Подождав немного, пока в мозгу прояснится, а уши начнет щипать жгучий морозец, распрямился, отер ладонью лицо.
И только теперь взглянул на гостя, с интересом наблюдавшего за тобой.
Гость сидел на краю широких саней-розвальней, запряженных парой гнедых низкорослых меринов (таких ромы-лошадники в насмешку дразнили «тыгдын-цами»).
Одет же был знатно: в длинную, едва ли не до пят, меховую доху, шапку из росомахи-летницы и новые, еще не стоптанные, валенки.
Валенки — это правильно! Неча купцу по морозу в сапогах щеголять, даже если мошна хром-шевро дозволяет. А унты — они для охотников удобнее…
Кто бы тебе пару валенок подарил?..
Сам же купец был сухощав, моложав и отнюдь не походил на Традиционного «купчину-кровопивца». Вдобавок прищур у Ермолая Прокофьича оказался цепкий, внимательный — но, как ни странно, вполне доброжелательный.
Охотничий глаз, не купеческий.
Ну и воровской, чего греха таить.
— Ты, што ль, шиш лесной, ссылочный будешь?
— Я.
Получилось не "я", а скорей «кха-а», но Ермолай Прокофьич поняли.
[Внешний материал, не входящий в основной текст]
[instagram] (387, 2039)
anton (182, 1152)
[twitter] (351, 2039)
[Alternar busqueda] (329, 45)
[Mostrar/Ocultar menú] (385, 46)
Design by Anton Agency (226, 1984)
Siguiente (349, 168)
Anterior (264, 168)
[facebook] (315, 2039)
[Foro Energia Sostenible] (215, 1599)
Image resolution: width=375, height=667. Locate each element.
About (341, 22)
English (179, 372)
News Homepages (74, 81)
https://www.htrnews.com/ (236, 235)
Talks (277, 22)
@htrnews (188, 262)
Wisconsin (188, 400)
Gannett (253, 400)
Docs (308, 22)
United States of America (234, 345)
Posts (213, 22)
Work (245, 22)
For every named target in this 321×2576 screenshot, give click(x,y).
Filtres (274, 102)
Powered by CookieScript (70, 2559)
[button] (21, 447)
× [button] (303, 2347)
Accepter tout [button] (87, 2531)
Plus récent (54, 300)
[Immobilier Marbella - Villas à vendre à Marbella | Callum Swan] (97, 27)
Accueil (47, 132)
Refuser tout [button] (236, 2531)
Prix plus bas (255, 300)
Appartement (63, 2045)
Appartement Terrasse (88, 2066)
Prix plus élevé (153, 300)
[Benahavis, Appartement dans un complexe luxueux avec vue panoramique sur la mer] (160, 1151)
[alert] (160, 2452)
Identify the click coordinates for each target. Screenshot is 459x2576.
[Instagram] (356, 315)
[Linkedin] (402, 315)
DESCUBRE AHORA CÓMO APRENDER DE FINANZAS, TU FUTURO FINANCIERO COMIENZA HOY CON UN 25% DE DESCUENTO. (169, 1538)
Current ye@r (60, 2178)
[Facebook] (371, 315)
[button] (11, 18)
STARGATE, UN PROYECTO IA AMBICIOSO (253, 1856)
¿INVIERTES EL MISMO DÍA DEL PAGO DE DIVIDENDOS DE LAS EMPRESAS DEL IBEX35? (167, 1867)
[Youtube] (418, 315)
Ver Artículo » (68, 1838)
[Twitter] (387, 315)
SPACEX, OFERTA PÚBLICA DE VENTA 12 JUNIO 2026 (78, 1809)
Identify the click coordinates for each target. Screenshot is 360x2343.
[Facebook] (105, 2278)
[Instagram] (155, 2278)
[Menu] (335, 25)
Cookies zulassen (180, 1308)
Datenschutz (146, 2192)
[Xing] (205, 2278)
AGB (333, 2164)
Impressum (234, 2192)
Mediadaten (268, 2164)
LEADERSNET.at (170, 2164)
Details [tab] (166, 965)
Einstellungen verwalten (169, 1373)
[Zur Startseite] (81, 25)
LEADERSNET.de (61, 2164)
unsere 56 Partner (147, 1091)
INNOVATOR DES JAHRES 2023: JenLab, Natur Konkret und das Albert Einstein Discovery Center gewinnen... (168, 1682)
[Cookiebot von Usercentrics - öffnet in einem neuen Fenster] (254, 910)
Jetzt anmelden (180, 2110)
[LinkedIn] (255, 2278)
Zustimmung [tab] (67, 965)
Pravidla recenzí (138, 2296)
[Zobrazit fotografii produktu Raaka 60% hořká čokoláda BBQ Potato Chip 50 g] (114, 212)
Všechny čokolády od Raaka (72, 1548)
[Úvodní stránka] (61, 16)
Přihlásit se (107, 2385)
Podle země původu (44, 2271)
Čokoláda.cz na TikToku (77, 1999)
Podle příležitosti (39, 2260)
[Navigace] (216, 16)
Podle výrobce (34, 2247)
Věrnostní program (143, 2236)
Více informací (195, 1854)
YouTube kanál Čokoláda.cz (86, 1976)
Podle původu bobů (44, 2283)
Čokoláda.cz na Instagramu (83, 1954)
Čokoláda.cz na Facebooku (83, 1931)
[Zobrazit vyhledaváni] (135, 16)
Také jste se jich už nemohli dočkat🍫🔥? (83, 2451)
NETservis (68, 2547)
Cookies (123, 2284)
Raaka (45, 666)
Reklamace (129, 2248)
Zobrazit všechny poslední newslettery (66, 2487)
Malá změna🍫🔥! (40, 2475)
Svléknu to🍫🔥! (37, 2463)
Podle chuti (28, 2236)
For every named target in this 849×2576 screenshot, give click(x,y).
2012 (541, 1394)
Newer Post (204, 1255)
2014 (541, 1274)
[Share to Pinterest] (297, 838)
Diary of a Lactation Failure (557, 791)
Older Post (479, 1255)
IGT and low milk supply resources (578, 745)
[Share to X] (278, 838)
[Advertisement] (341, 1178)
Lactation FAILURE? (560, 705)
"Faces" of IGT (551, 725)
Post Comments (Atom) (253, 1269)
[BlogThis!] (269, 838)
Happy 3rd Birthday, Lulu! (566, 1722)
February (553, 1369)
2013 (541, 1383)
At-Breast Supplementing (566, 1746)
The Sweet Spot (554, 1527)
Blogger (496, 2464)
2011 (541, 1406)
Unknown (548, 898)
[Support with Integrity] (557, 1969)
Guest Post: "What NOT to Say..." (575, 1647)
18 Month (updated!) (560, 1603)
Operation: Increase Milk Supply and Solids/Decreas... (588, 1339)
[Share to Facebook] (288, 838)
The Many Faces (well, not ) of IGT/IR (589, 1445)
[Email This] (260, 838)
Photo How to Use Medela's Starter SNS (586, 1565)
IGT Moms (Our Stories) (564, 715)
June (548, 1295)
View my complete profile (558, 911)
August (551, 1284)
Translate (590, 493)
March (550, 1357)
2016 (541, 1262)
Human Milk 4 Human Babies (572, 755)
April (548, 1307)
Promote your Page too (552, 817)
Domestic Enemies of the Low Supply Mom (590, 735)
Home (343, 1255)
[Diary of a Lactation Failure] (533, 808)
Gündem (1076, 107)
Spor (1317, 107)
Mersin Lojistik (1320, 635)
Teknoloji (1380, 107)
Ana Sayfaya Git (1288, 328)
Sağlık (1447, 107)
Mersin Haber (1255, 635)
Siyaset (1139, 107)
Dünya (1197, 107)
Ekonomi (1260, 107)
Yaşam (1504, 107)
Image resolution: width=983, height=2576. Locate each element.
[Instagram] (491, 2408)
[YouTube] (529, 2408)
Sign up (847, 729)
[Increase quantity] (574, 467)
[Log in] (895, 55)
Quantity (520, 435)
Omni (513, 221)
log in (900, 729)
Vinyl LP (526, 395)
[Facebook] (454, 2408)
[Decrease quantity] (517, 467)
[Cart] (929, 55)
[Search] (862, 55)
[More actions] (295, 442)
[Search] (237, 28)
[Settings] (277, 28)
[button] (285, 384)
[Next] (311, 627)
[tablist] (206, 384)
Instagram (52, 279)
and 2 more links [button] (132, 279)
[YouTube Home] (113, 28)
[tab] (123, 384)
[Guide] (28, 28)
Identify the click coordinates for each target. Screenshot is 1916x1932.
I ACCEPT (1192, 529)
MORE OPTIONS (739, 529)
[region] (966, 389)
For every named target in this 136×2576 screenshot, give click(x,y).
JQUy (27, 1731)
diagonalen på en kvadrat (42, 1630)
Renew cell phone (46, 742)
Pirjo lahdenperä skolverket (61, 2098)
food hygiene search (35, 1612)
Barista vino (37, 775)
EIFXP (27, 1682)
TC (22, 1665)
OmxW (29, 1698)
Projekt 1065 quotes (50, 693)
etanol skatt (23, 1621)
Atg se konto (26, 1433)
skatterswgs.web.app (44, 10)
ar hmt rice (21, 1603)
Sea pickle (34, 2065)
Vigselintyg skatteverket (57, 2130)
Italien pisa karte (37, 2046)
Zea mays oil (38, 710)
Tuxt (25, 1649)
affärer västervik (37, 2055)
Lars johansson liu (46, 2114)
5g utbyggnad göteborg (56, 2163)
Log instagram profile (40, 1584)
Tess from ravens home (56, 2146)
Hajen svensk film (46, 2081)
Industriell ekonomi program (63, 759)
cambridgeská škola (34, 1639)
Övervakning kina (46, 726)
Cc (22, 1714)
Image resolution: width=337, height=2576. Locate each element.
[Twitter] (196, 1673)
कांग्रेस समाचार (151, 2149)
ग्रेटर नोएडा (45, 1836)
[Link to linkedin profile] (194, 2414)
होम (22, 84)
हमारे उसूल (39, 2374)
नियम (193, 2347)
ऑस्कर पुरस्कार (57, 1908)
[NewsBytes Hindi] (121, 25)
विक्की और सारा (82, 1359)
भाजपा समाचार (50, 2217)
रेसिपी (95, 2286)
— Вчера в Больших Барсуках был, с урядником виделся, — немедля перешел купец к делу. — Ихняя строгость там еще денька два гостить обещался. Велел вам обоим к нему явиться: прибытие отметить и довольствие денежное получить. Ежели поторопитесь — подвезу. Обоих.
В купцову бескорыстность верилось слабо.
— А тебе-то с того какой прок — ссыльных к уряднику подвозить?